I am so glad I came. Walking around even a small part of the acreage gave me a sense of the vastness of it, a chance to absorb through my senses the scale of a building complex achieved just shy of two thousand years ago. It was a taste of what Rome at the pinnacle of her powers could do. It was also a very pleasant walk in the country. I had almost become inured to the filthiness of the city, until I breathed air that was sweet and pure. I had a strong urge to pack my bags and move to Tivoli. Don’t think I was not tempted.
We had lunch in the insanely charming town of Tivoli, which was the place to go for prophesy back in the day.  The place my Context guide knew was closed but we lucked into a wonderful restaurant on a terance overlooking the hills and valley, the medieval streets and houses clinging to the verdant hills. Our table was beneath an arbor canopy of wisteria in full bloom. Yeah, charmed life. Ms Barberini made a remark that has had me thinking ever since. Someone has asked her if the way Italians use their hands when they speak is reflected in the gesturing in renaissance painting, like the hands of Michelangelo’s Christ of the last Judgment in the Sistine Chapel. Huh. I’ll be looking for that for the rest of the week.

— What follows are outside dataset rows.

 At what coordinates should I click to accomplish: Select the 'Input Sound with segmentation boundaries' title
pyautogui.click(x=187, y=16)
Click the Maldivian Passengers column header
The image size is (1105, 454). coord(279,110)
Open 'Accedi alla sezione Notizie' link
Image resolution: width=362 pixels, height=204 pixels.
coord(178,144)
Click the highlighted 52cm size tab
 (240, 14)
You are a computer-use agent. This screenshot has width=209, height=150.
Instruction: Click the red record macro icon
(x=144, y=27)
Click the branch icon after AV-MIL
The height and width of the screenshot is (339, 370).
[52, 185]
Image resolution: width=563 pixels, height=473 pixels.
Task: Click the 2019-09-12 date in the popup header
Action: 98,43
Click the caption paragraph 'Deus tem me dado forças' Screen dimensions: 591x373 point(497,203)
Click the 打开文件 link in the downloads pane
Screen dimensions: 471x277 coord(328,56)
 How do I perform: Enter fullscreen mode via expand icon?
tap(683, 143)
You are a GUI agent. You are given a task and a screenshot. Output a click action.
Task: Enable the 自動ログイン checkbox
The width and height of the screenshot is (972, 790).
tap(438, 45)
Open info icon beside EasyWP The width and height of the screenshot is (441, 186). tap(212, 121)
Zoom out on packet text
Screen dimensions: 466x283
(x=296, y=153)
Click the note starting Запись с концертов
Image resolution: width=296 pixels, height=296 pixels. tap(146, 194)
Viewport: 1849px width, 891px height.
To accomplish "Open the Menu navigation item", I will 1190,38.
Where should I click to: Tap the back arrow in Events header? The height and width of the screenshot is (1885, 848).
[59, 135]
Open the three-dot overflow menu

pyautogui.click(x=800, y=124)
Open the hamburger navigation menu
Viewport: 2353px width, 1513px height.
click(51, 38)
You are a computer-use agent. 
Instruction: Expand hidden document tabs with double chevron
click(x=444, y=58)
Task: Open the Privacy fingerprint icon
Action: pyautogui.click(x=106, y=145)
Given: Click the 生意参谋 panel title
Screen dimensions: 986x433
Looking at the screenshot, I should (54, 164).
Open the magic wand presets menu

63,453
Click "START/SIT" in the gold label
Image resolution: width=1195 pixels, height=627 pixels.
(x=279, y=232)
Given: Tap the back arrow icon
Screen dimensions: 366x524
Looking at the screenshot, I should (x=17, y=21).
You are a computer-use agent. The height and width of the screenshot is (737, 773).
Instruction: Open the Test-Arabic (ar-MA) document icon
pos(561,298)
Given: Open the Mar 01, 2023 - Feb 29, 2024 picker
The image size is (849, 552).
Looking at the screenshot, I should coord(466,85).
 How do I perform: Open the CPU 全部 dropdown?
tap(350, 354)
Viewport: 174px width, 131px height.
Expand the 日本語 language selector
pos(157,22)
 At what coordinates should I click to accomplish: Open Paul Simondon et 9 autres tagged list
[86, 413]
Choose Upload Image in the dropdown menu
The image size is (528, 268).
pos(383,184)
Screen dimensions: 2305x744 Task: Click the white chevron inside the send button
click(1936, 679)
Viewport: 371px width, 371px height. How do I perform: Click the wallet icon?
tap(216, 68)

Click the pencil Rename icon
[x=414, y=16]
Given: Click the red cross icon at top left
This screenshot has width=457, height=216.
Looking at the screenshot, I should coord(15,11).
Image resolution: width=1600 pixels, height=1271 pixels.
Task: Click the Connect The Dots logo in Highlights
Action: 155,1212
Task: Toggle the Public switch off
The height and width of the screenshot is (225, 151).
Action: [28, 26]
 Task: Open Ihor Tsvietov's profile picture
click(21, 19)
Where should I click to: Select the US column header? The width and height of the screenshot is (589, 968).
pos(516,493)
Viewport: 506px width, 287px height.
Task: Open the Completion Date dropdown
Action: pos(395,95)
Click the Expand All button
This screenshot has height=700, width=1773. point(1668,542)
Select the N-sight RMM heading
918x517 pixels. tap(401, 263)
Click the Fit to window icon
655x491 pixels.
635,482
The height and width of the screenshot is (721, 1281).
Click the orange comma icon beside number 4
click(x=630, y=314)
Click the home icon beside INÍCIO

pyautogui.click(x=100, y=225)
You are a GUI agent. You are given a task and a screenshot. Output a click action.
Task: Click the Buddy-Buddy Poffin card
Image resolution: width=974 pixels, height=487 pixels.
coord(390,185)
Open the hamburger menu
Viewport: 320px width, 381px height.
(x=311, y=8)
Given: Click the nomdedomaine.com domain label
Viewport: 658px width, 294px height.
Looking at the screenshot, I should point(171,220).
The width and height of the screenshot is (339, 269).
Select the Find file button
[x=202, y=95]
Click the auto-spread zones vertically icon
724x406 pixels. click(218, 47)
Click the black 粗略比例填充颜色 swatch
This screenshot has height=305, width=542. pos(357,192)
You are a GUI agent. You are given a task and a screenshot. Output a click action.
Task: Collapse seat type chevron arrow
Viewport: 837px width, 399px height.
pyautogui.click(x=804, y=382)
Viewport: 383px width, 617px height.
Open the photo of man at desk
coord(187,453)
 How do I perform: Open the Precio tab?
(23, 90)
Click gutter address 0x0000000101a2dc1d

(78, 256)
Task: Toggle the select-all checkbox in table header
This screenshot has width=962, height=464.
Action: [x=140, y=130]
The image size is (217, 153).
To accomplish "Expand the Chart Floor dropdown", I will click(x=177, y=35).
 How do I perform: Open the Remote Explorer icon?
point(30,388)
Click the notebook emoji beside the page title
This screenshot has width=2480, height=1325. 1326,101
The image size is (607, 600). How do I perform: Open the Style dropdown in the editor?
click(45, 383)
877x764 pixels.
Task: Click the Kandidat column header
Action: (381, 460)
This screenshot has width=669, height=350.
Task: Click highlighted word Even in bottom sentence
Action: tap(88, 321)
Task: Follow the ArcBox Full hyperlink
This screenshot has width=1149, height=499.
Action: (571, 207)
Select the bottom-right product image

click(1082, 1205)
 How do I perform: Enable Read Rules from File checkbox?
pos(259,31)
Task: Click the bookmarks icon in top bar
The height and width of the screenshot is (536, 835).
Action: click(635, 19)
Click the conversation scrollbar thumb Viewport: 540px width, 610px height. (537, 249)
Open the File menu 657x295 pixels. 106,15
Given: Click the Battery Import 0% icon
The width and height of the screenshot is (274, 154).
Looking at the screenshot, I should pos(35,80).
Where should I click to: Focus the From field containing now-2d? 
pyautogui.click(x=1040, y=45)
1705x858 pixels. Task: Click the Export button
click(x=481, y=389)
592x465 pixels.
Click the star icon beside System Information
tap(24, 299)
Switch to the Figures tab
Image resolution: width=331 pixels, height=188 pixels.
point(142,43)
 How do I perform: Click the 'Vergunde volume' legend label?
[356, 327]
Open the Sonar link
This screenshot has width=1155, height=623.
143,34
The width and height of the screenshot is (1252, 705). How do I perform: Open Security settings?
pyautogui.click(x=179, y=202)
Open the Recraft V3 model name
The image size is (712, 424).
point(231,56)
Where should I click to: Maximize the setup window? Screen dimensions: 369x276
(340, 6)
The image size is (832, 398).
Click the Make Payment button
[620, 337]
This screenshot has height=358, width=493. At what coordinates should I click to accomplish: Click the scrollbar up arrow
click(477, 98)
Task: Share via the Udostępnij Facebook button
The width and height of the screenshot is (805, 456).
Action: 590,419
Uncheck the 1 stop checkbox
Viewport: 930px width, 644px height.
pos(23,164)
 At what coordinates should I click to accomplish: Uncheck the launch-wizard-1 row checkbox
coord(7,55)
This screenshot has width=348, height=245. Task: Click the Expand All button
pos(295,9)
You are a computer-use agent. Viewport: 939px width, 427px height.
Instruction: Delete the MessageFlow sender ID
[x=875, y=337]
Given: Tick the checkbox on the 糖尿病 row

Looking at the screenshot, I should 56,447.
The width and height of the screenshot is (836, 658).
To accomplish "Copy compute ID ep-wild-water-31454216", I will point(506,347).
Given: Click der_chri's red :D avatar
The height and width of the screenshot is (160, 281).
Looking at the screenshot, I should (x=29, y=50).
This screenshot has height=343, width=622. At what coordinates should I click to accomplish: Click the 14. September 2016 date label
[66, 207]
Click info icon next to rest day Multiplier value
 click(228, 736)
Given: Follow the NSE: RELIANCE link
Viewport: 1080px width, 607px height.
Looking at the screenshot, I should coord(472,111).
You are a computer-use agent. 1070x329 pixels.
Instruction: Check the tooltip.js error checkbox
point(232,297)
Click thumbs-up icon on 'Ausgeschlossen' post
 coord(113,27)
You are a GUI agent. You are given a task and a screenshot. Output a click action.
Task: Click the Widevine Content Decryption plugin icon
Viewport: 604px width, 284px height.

Back through the narrow lanes of Tivoli, which were startlingly clean;  oh poor dirty, nasty, trashy Rome and off to Villa d’Este. The rooms were painted in a way that reminded me of Chigi’s Farnesina, as there was a certain Raphael-lite look to the art. I loved this trompe l’oeile of the painter stepping through a door in his doublet and improbably, but perfectly, chained to an ape. But oh, the views, the terraces, the gardens, and the fabulous feats of hydraulic engineering.  The water features were situated in a way that each one came into view fresh. They were revealed as you turned a corner, or walked down a stair, or out onto a terrace. Each one had its moment and the cumulative effect was both powerful and enchanting at the same time.
A Rockette lineup of spitting gargoyles faces, A Sybil sculpture above waterfall  where meals were served. The sound of water falling was so loud I do not doubt guests could have had private conversations.A wall of sculpture, spitting fauns, and pools that overlooked a magnificent vista.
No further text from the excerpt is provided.